Negli ultimi anni il mio rapporto con Gilberto Marselli è proseguito grazie a frequenti e lunghe conversazioni telefoniche e a scambi epistolari, che mi hanno permesso comunque di godere i frutti della sua instancabile attività e della sua calda amicizia fino a pochi giorni prima della sua scomparsa.

Mi piace, perciò, concludere il mio personale ricordo, riportando il breve stralcio di una lettera, che m’inviò dopo aver letto la mia recensione del suo ultimo lavoro, “Mondo contadino e azione meridionalista”, di cui aveva voluto farmi omaggio. Mi pare utile, infatti, a comprendere ancora meglio la sua personalità e  l’intenso e duraturo rapporto che il grande meridionalista ebbe con la nostra terra.

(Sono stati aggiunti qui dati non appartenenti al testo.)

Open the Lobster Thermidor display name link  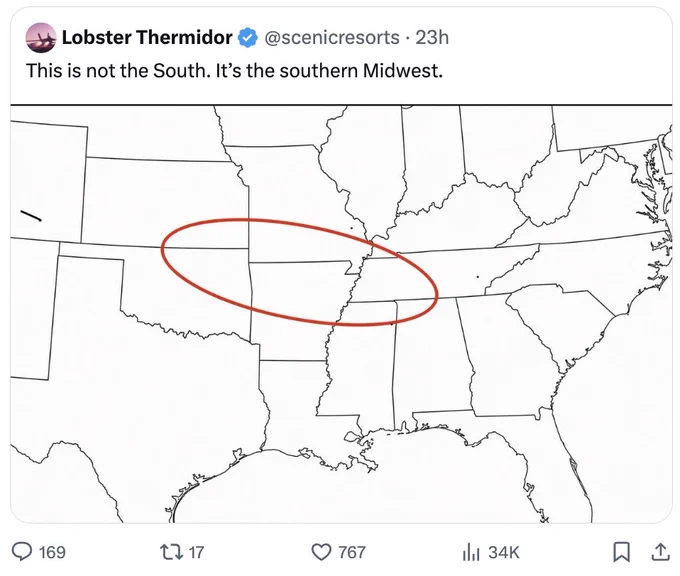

«Carissimo Angelo, per favore, non trasformarti in diavolo. Quello che, in un momento di distrazione, ti ha indotto a compiere il più grave dei delitti : “mitizzare” una persona che, per sua fortuna, non ha nulla di mitico, che è stato sempre alla ricerca solo di contatti umani, sinceri e ricchi di esperienze da condividere insieme.

Io sono e sarò -fino a quando arriverò all’indifferibile “capolinea“- sempre grato ai tanti lucani che ho avuto la fortuna di incontrare nelle mie non rare frequentazioni della Basilicata e dai quali ho ricevuto molto di più di quanto, nei miei limiti, io abbia potuto dare loro. […]

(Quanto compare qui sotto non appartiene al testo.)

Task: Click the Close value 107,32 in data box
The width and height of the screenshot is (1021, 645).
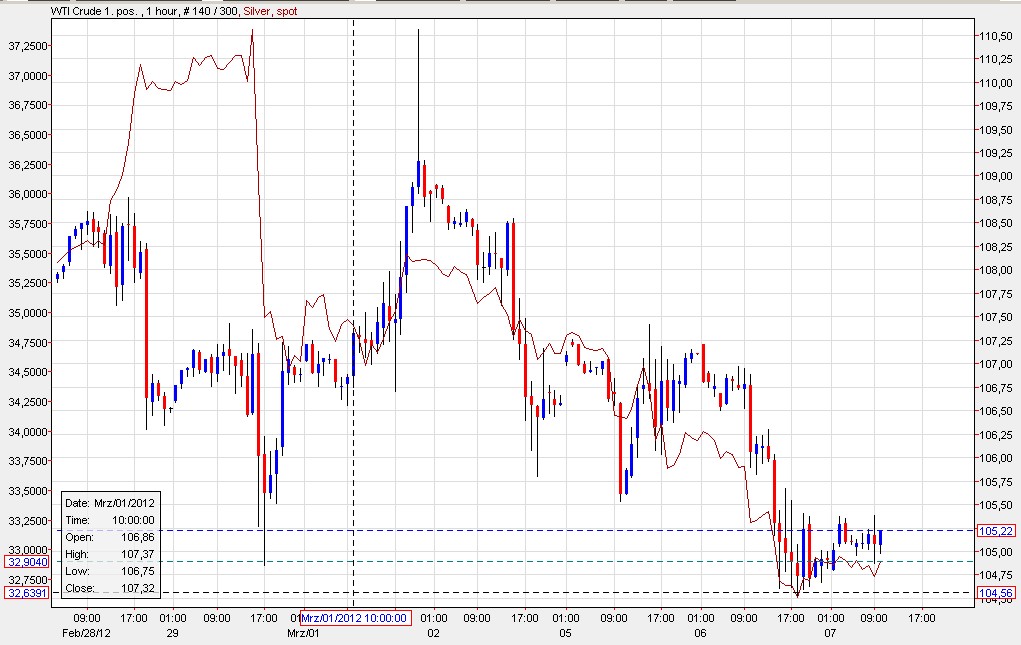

La lettura del tuo scritto mi ha letteralmente commosso ed è la migliore ricompensa alla fatica che mi è costata rivivere quanto ho cercato di scrivere nel mio testo. Grazie, Angelo, ma credimi che non faccio complimenti: mi hai veramente commosso. Grazie, grazie, grazie. GIL»

No, GIL, sono io che ti dico ancora una volta “Grazie”. Ed è il mio grazie forte e sincero ad una Persona rara, che mi ha dato e insegnato tanto. Lo affermo serenamente … tanto  stavolta tu non puoi nemmeno più rimproverarmi di esagerare, perché so che in Cielo i rimproveri sono vietati.

CIAO, GILBERTO. MI HAI DONATO LA TUA AMICIZIA PER 69 ANNI . SOLO TU RICORDAVI CHE IO SONO NATO IL 18 GIUGNO E NON OGGI, 20, COME E’ SCRITTTO SULLA CARTA D’IDENTITA’. MI CHIAMAVI TONINO, COME NON MI CHIAMA PIU’ NESSUNO. IL 18 GIUGNO DELL’ANNO SCORSO MI TELEFONASTI E MI CHIEDESTI: CHE FA IL NEONATO ? TI RISPOSI: PIANGE, FA GUE’ GUE’. DUE GIORNI DOPO, IL 20, IO PIANGEVO DAVVERO E PIANGO ANCHE OGGI. NON SI FA COSI’, GILBERTO. NON LA SMETTI PROPRIO MAI!